▸ **Try it**:
Across all the entries below, count each line that holds "computer" and report the figure only.

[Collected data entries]
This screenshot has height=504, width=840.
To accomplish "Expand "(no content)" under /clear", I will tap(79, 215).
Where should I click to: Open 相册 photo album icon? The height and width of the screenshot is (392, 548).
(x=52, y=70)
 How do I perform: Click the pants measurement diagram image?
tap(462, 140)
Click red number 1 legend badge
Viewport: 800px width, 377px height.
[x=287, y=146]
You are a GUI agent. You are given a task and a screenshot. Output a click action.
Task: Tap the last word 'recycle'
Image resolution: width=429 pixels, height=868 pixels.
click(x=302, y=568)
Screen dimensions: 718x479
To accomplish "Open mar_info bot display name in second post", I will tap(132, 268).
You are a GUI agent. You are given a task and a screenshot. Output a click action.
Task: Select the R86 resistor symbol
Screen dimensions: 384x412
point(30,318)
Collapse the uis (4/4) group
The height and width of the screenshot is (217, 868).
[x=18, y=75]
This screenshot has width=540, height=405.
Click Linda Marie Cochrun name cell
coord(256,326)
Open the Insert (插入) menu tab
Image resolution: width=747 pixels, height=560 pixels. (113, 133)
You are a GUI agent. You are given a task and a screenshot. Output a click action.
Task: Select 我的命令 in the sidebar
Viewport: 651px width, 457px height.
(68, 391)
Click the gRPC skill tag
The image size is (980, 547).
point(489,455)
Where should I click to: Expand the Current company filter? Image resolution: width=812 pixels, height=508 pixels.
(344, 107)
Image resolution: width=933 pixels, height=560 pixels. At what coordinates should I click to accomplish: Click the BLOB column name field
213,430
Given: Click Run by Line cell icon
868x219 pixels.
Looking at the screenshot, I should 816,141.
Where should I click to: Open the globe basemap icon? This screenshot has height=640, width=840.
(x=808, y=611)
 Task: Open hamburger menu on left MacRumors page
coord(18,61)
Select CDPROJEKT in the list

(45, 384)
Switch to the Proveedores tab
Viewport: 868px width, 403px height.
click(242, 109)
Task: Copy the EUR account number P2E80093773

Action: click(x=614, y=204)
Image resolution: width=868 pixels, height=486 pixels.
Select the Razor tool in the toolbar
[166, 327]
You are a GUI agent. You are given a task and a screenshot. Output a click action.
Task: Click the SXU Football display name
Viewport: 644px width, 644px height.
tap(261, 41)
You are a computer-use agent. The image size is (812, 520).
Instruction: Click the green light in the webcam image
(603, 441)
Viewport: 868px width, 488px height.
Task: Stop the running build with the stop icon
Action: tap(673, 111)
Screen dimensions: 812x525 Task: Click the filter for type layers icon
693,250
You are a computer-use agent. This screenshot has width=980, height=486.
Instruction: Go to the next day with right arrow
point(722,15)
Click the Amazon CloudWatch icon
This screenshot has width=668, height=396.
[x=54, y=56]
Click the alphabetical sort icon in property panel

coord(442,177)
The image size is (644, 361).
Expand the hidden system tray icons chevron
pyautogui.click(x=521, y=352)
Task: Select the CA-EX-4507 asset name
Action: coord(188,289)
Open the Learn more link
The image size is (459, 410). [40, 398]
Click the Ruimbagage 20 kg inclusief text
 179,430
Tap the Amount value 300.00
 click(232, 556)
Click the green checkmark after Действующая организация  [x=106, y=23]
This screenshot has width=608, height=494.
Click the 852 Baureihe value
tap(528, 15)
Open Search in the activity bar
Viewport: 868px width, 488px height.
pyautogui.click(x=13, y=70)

▸ **Response area**:
2